Acts 1:19
And all the residents of Jerusalem became acquainted with the facts [about Judas], so that they called the piece of land in their own dialect–Akeldama, that is, Field of Blood.
The Field of Blood was also called the Potter’s Field because some believed it to be the same place that Jeremiah visited the potter. “So I went down to the potter’s house, and I saw him working at the wheel. But the pot he was shaping from the clay was marred in his hands; so the potter formed it into another pot, shaping it as seemed best to him.” [Jeremiah 18:3-4]
Akeldama was used as a burial ground for “foreigners,” for strangers, and for betrayers. This is one of the hardest truths in the Bible for me: some people are destined for evil, some are destined to be buried in the Field of Blood, some are destined to be a marred pot.

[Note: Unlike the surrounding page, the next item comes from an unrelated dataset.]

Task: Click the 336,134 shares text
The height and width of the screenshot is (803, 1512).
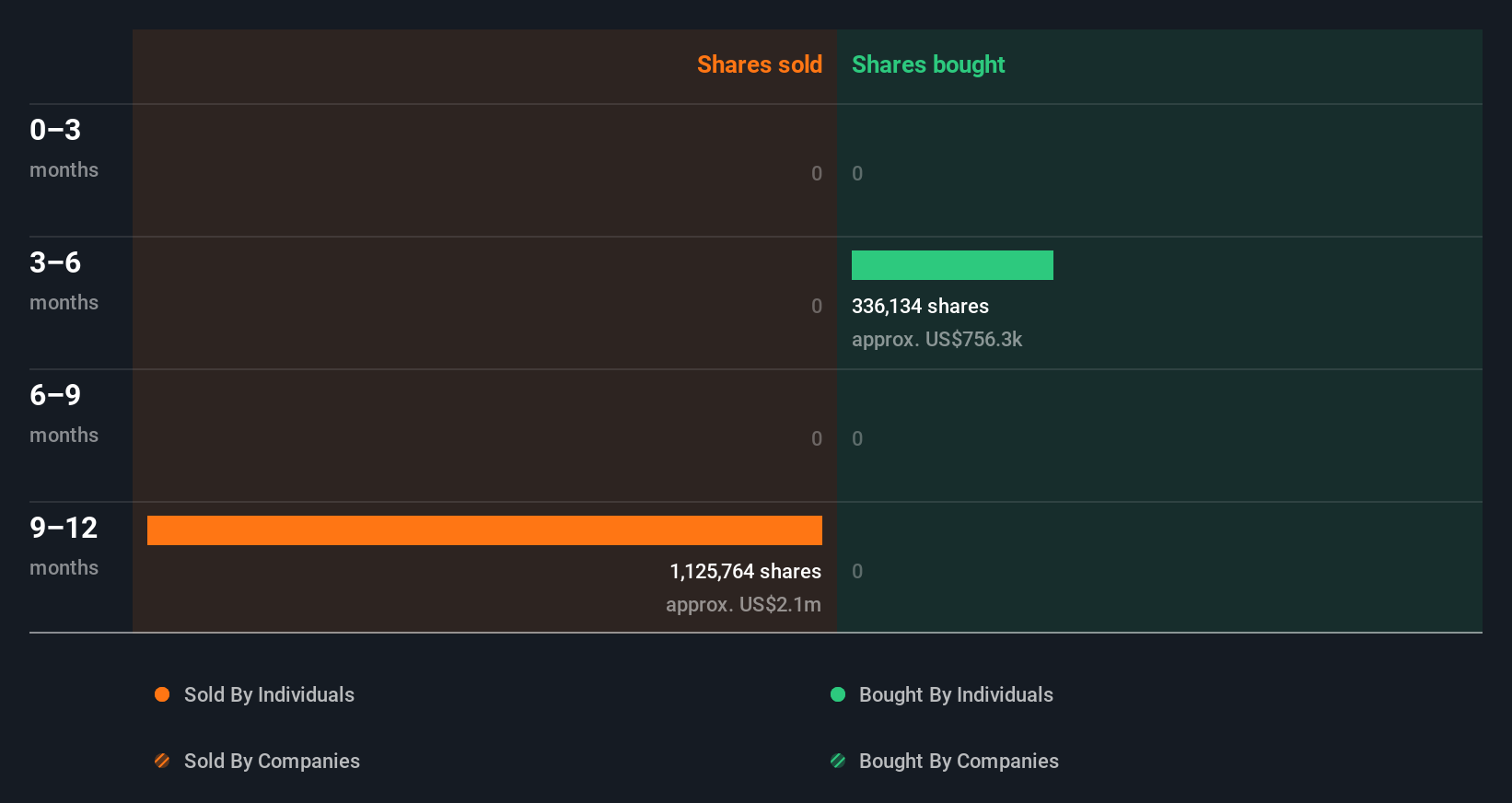Action: pos(920,306)
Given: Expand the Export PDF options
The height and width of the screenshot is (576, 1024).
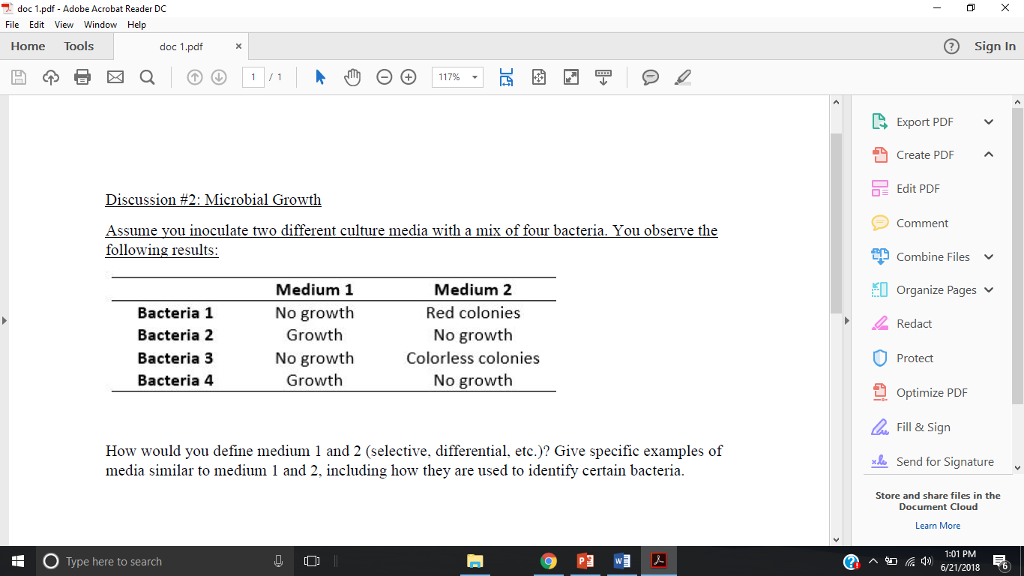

God integrates evil into our lives and from these experiences, we grow, we change, we adapt, and we learn. These are the hard lessons of life. But what of the one who is the tool of evil?
Is there a moment in that life when he/she has a choice? Can this destiny be aborted by faith? Can the one turn and cry out for mercy? Or is the the mercy extended only after the fact? Is it forgiveness that brings a destiny of evil around to hope?
I don’t know the answers.
From my few years working with a potter’s wheel, I know a pot can be re-fashioned with the same clay… but only up to a point. Eventually, the clay becomes hard, unwieldy and unusable. Usually, a potter will not throw out the clay until it’s hopeless.
Keep me pliable today. Give me mindfulness toward those who struggle with their destinies, that they might turn before Akeldama becomes an unavoidable fate.